### DIRECTIONS
Among the records that follow, find the line with "Idiomas (384, 43)" and the line with "[ALL TASKS] (164, 61)". Set down those lines and all lines between them exactly, without adding anything.

### SUPPLIED ENTRIES

========================================

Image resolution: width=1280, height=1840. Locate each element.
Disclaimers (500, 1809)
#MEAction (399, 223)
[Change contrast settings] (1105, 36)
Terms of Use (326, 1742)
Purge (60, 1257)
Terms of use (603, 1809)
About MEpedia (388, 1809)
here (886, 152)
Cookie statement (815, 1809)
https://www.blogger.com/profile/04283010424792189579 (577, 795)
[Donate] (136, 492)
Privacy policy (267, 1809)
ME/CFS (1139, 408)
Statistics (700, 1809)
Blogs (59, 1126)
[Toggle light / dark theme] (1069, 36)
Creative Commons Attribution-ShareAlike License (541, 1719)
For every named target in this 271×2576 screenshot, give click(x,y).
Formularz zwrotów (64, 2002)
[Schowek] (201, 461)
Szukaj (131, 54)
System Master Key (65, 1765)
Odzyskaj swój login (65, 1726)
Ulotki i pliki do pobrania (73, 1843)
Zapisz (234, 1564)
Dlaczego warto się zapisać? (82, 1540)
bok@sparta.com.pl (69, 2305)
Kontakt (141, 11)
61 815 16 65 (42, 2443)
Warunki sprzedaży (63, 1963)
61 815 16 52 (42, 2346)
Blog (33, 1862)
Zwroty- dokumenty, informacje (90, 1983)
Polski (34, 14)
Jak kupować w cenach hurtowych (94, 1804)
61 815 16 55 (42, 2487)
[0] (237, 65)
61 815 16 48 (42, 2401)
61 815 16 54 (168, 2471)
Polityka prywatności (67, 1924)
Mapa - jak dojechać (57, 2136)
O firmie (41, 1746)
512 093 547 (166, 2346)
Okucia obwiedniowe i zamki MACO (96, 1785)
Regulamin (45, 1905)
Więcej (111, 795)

========================================

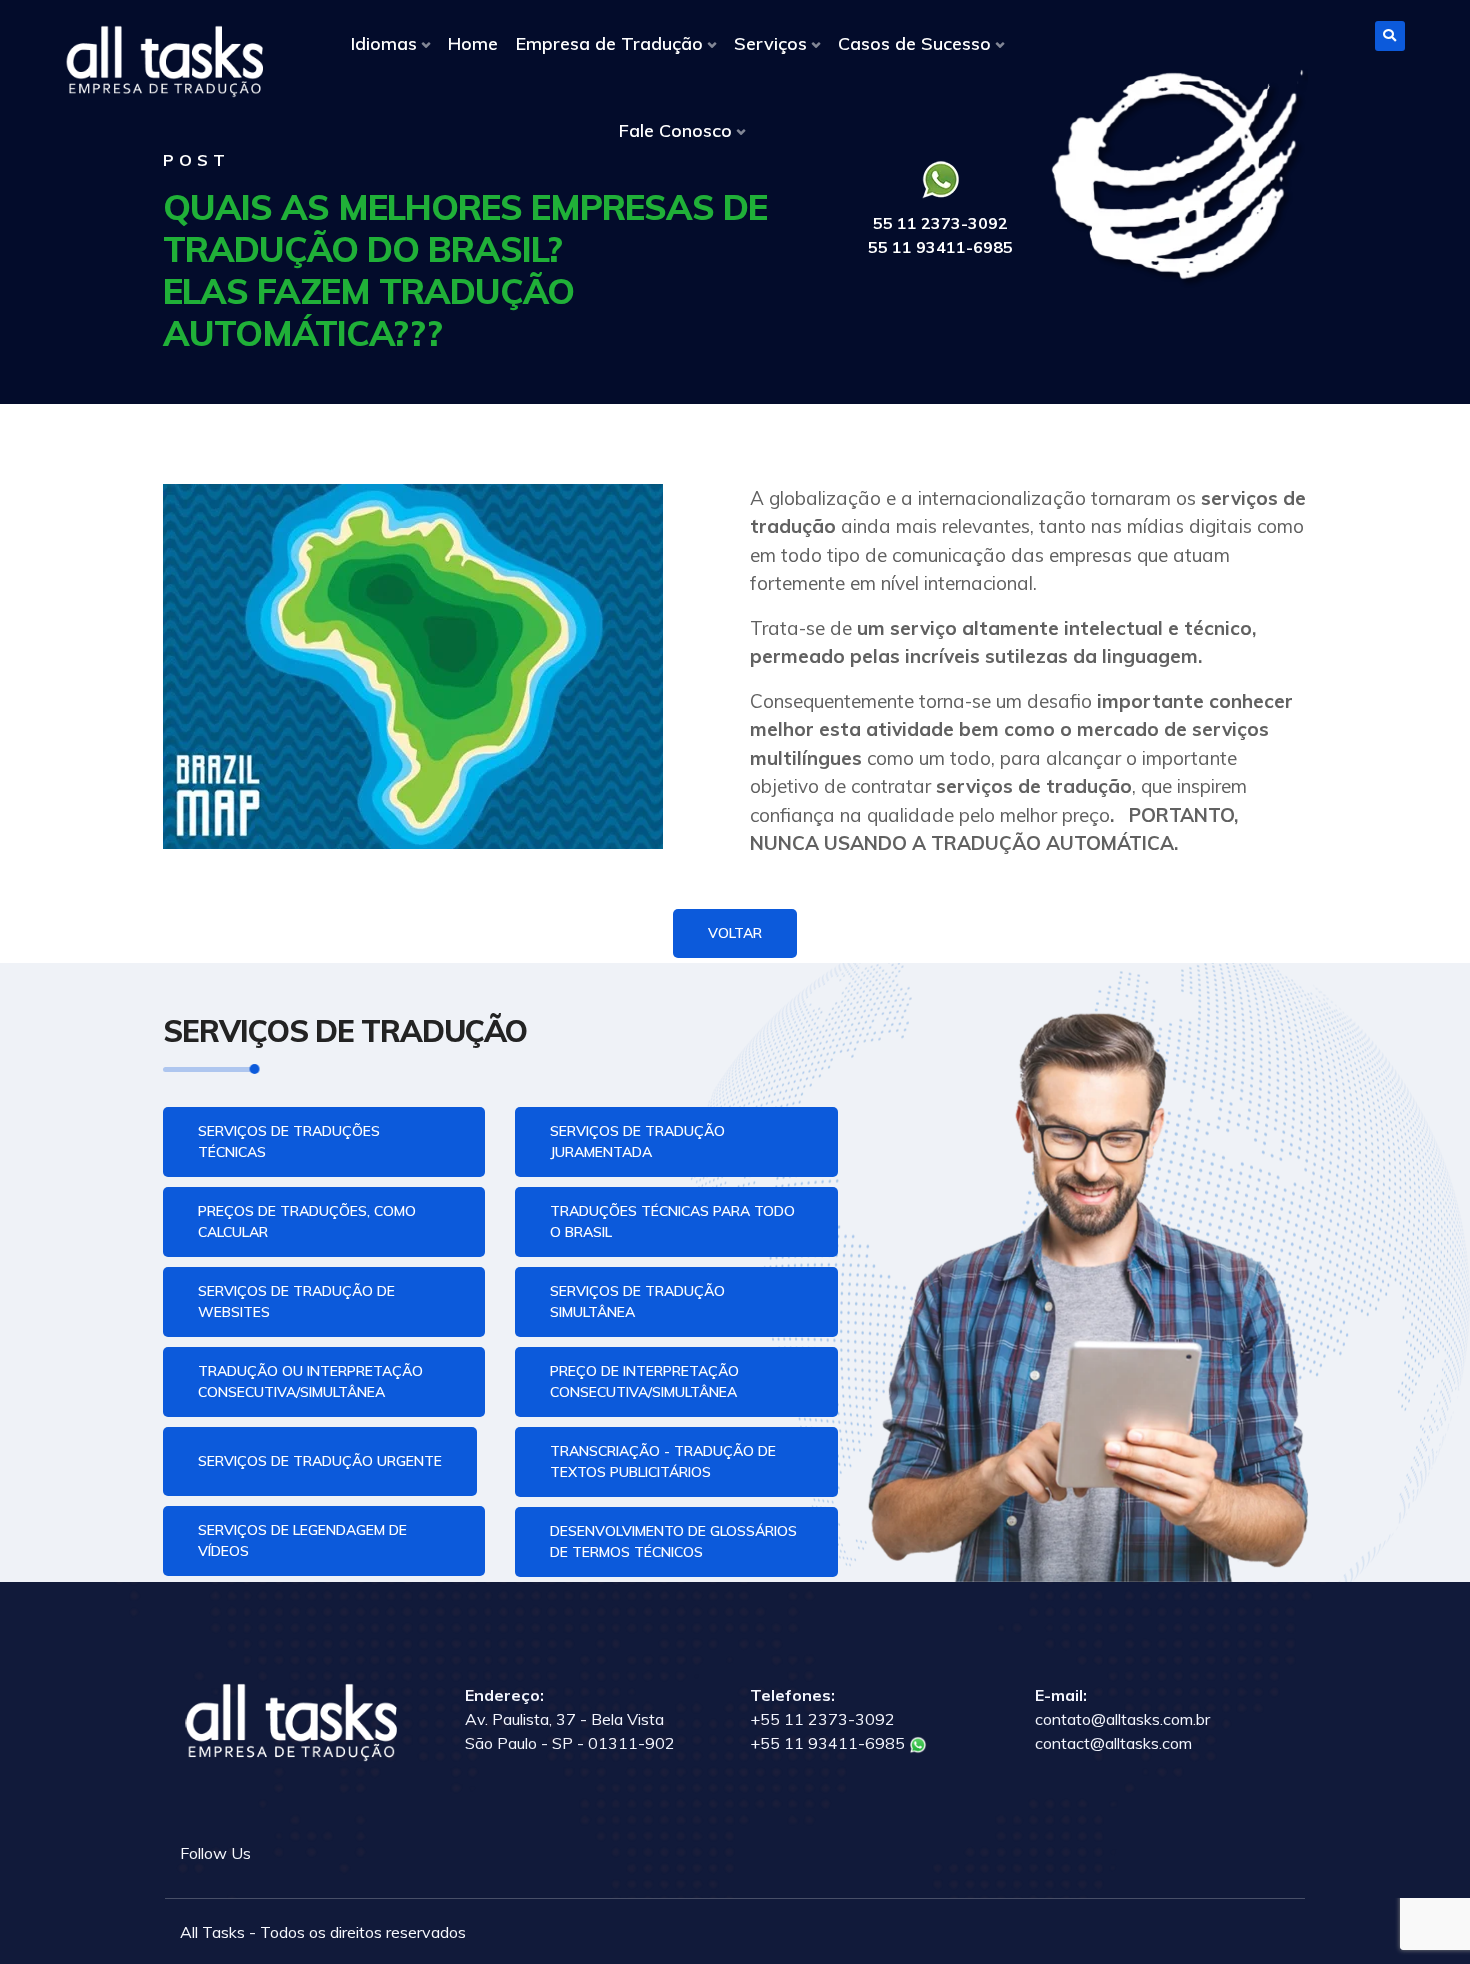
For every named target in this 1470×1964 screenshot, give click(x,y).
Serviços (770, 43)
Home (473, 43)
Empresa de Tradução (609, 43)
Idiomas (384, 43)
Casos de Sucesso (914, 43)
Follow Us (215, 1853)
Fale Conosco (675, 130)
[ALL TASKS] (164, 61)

========================================

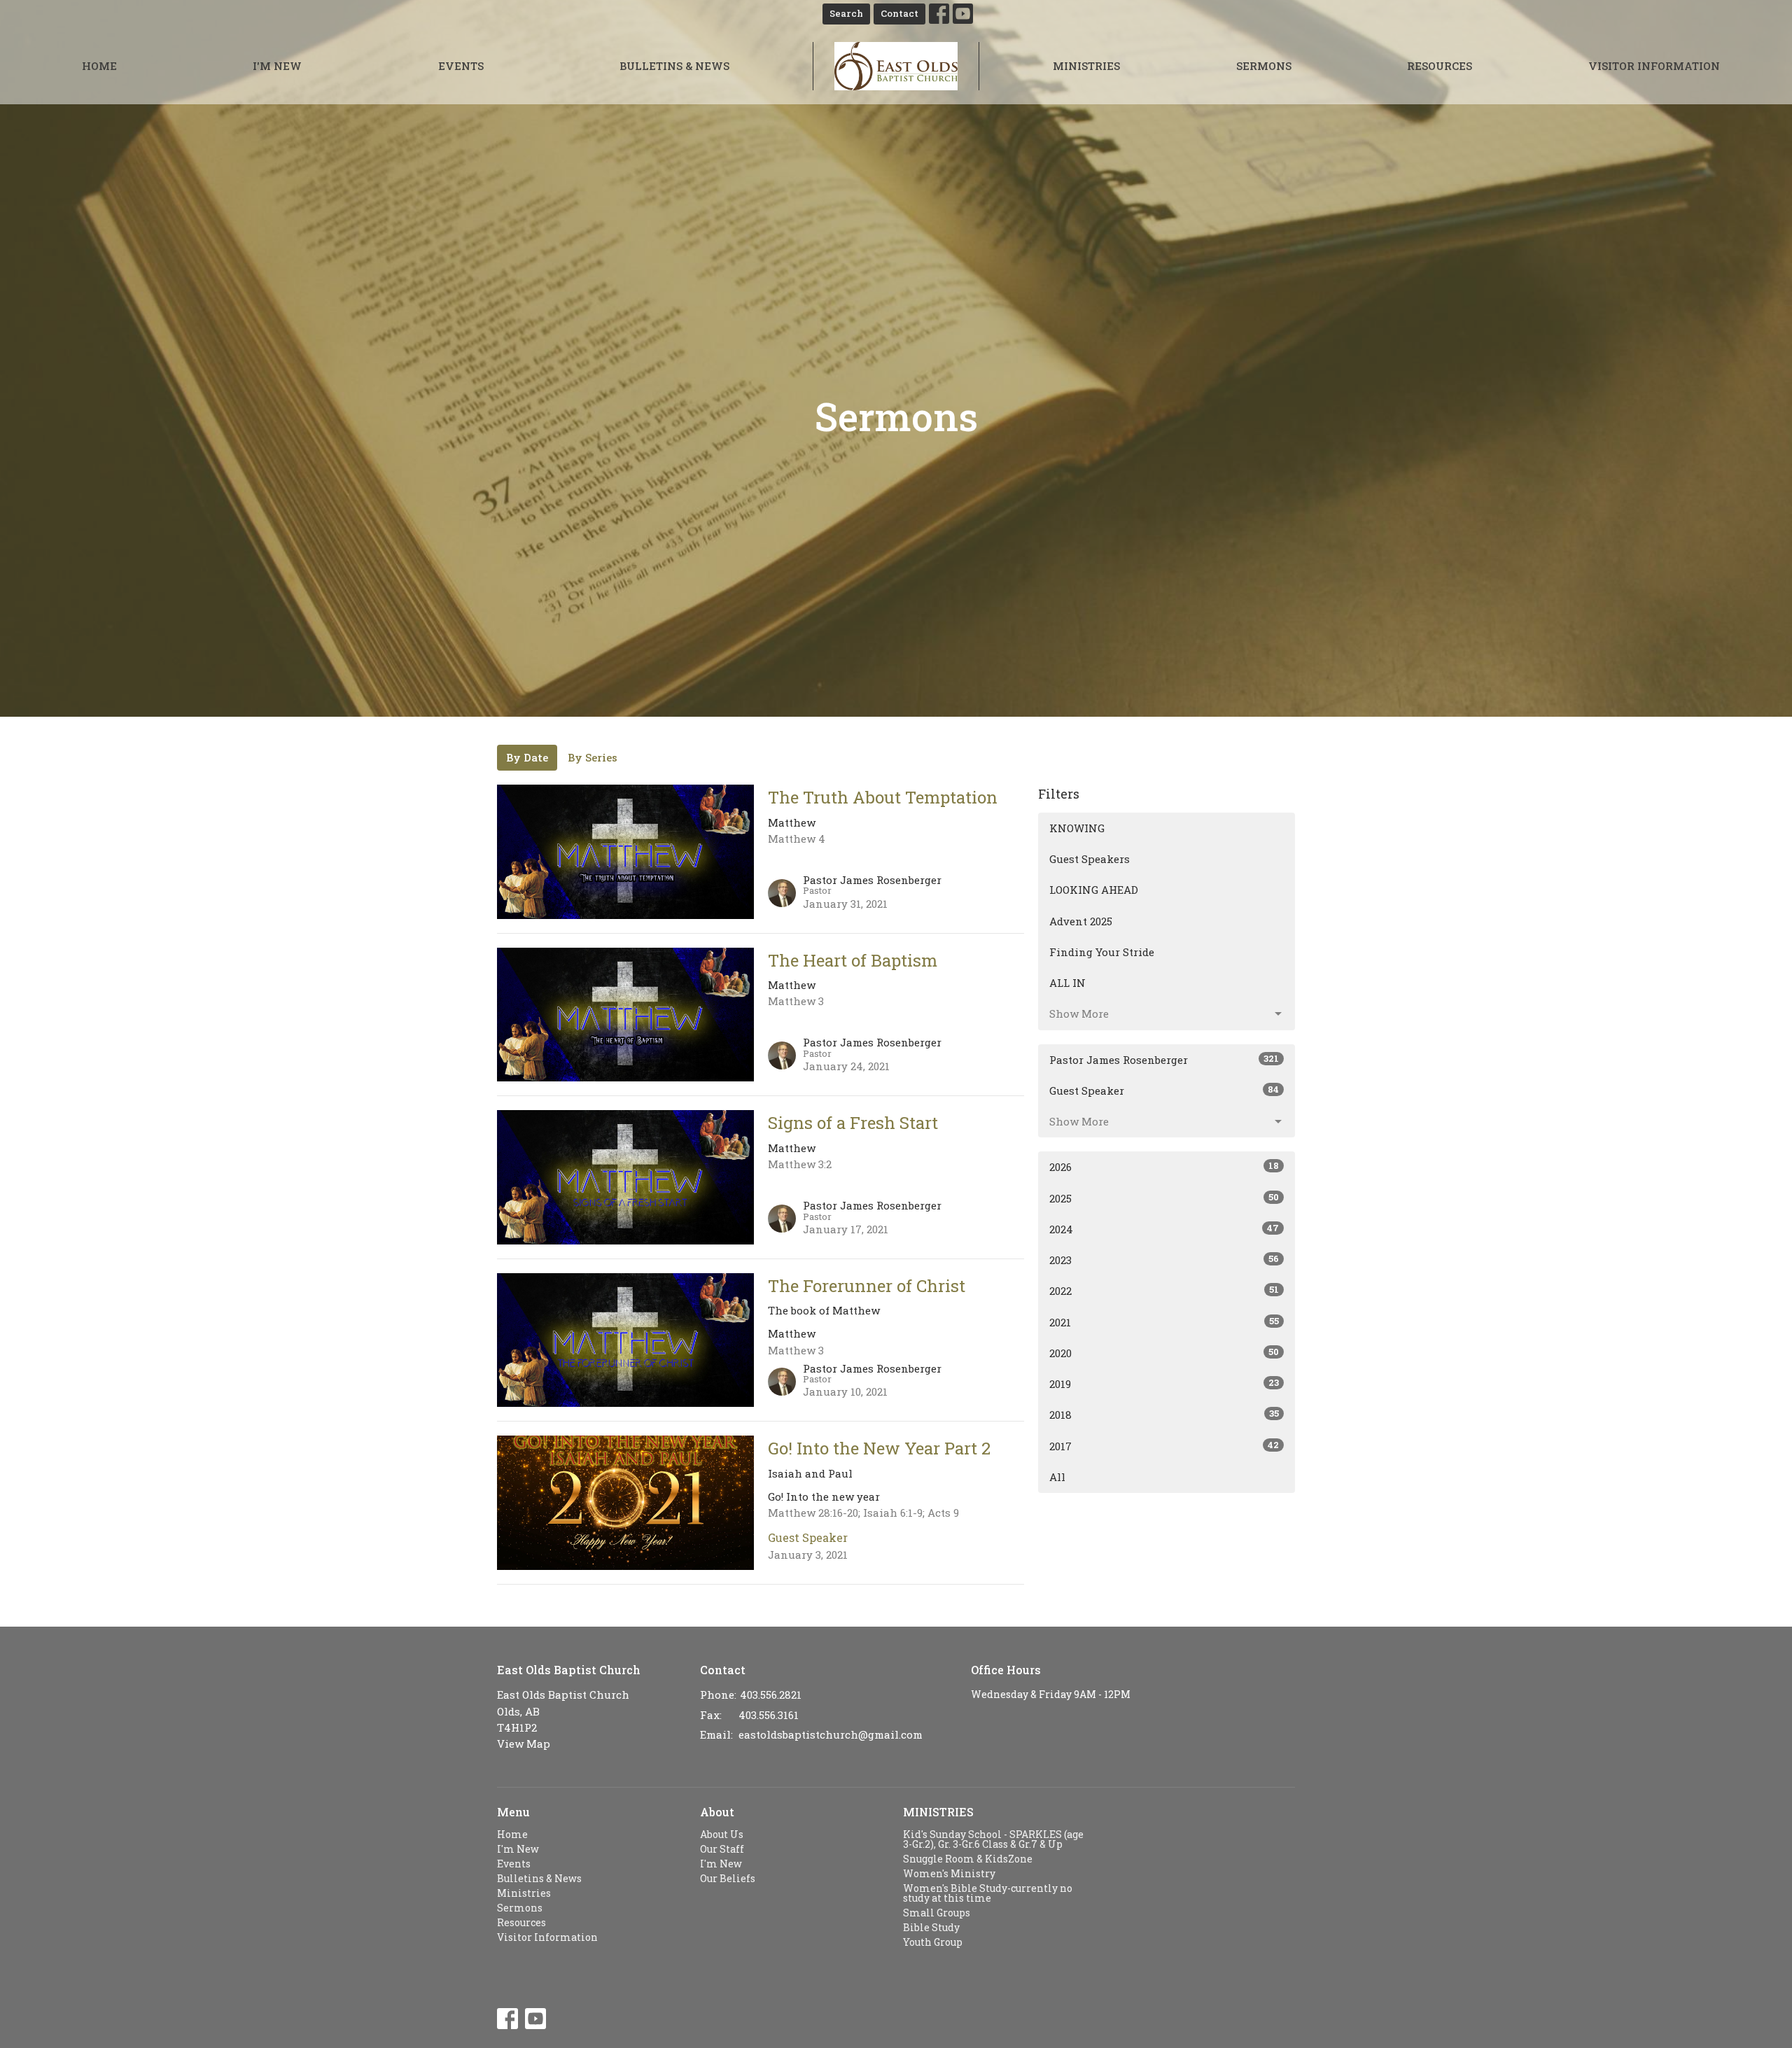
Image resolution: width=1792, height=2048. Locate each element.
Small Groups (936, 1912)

========================================

### SOLUTION FOR THIS TASK
Idiomas (384, 43)
Casos de Sucesso (914, 43)
Follow Us (215, 1853)
Fale Conosco (675, 130)
[ALL TASKS] (164, 61)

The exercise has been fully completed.